▶ [Description of the task]:
Your reply should be the complete data, reproduced exactly.

▬▬▬▬▬▬

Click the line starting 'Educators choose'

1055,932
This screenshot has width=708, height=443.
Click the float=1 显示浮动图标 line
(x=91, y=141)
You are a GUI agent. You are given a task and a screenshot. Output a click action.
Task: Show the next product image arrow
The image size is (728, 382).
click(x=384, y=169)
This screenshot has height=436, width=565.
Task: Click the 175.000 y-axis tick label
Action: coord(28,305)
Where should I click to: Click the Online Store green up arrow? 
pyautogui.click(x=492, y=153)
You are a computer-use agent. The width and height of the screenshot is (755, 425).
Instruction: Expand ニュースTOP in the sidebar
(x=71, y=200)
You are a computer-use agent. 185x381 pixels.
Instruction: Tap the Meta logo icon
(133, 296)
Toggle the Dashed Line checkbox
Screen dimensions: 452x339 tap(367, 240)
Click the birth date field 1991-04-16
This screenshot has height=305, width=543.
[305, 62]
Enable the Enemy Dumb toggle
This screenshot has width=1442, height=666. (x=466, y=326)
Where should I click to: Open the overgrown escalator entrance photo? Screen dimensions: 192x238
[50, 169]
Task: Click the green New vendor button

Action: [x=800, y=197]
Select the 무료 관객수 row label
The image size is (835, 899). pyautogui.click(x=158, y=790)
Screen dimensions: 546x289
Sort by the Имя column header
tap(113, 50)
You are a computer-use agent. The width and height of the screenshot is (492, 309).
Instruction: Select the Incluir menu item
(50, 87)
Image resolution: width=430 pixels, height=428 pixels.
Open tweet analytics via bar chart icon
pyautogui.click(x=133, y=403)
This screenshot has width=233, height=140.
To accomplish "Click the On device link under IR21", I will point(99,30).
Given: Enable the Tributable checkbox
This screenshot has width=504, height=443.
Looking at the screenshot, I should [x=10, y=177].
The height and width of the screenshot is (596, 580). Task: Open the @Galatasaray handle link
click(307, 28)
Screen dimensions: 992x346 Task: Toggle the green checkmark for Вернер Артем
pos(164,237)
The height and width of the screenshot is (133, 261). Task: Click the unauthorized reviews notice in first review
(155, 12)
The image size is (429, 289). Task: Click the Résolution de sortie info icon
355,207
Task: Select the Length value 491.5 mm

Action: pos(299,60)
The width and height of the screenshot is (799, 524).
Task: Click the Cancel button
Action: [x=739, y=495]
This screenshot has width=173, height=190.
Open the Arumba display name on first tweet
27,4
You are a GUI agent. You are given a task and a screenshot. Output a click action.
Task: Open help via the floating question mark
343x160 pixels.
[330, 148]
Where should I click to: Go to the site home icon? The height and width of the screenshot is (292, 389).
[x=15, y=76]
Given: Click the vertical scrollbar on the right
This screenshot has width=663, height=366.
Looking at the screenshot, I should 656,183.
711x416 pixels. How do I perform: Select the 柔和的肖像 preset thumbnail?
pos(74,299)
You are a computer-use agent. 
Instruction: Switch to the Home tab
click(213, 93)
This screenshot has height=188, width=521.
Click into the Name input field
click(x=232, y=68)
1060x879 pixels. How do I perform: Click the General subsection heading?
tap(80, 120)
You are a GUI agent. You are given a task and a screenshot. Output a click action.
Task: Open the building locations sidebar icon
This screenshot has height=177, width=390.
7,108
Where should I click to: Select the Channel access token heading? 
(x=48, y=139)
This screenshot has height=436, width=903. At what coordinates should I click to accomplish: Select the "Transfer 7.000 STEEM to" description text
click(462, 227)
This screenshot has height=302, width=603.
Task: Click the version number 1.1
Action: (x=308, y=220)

▬▬▬▬▬▬

▶ [Answer section]:
Click the line starting 'Educators choose'

1055,932
This screenshot has width=708, height=443.
Click the float=1 显示浮动图标 line
(x=91, y=141)
You are a GUI agent. You are given a task and a screenshot. Output a click action.
Task: Show the next product image arrow
The image size is (728, 382).
click(x=384, y=169)
This screenshot has height=436, width=565.
Task: Click the 175.000 y-axis tick label
Action: coord(28,305)
Where should I click to: Click the Online Store green up arrow? 
pyautogui.click(x=492, y=153)
You are a computer-use agent. The width and height of the screenshot is (755, 425).
Instruction: Expand ニュースTOP in the sidebar
(x=71, y=200)
You are a computer-use agent. 185x381 pixels.
Instruction: Tap the Meta logo icon
(133, 296)
Toggle the Dashed Line checkbox
Screen dimensions: 452x339 tap(367, 240)
Click the birth date field 1991-04-16
This screenshot has height=305, width=543.
[305, 62]
Enable the Enemy Dumb toggle
This screenshot has width=1442, height=666. (x=466, y=326)
Where should I click to: Open the overgrown escalator entrance photo? Screen dimensions: 192x238
[50, 169]
Task: Click the green New vendor button

Action: [x=800, y=197]
Select the 무료 관객수 row label
The image size is (835, 899). pyautogui.click(x=158, y=790)
Screen dimensions: 546x289
Sort by the Имя column header
tap(113, 50)
You are a computer-use agent. The width and height of the screenshot is (492, 309).
Instruction: Select the Incluir menu item
(50, 87)
Image resolution: width=430 pixels, height=428 pixels.
Open tweet analytics via bar chart icon
pyautogui.click(x=133, y=403)
This screenshot has width=233, height=140.
To accomplish "Click the On device link under IR21", I will point(99,30).
Given: Enable the Tributable checkbox
This screenshot has width=504, height=443.
Looking at the screenshot, I should [x=10, y=177].
The height and width of the screenshot is (596, 580). Task: Open the @Galatasaray handle link
click(307, 28)
Screen dimensions: 992x346 Task: Toggle the green checkmark for Вернер Артем
pos(164,237)
The height and width of the screenshot is (133, 261). Task: Click the unauthorized reviews notice in first review
(155, 12)
The image size is (429, 289). Task: Click the Résolution de sortie info icon
355,207
Task: Select the Length value 491.5 mm

Action: pos(299,60)
The width and height of the screenshot is (799, 524).
Task: Click the Cancel button
Action: [x=739, y=495]
This screenshot has width=173, height=190.
Open the Arumba display name on first tweet
27,4
You are a GUI agent. You are given a task and a screenshot. Output a click action.
Task: Open help via the floating question mark
343x160 pixels.
[330, 148]
Where should I click to: Go to the site home icon? The height and width of the screenshot is (292, 389).
[x=15, y=76]
Given: Click the vertical scrollbar on the right
This screenshot has width=663, height=366.
Looking at the screenshot, I should 656,183.
711x416 pixels. How do I perform: Select the 柔和的肖像 preset thumbnail?
pos(74,299)
You are a computer-use agent. 
Instruction: Switch to the Home tab
click(213, 93)
This screenshot has height=188, width=521.
Click into the Name input field
click(x=232, y=68)
1060x879 pixels. How do I perform: Click the General subsection heading?
tap(80, 120)
You are a GUI agent. You are given a task and a screenshot. Output a click action.
Task: Open the building locations sidebar icon
This screenshot has height=177, width=390.
7,108
Where should I click to: Select the Channel access token heading? 
(x=48, y=139)
This screenshot has height=436, width=903. At what coordinates should I click to accomplish: Select the "Transfer 7.000 STEEM to" description text
click(462, 227)
This screenshot has height=302, width=603.
Task: Click the version number 1.1
Action: (x=308, y=220)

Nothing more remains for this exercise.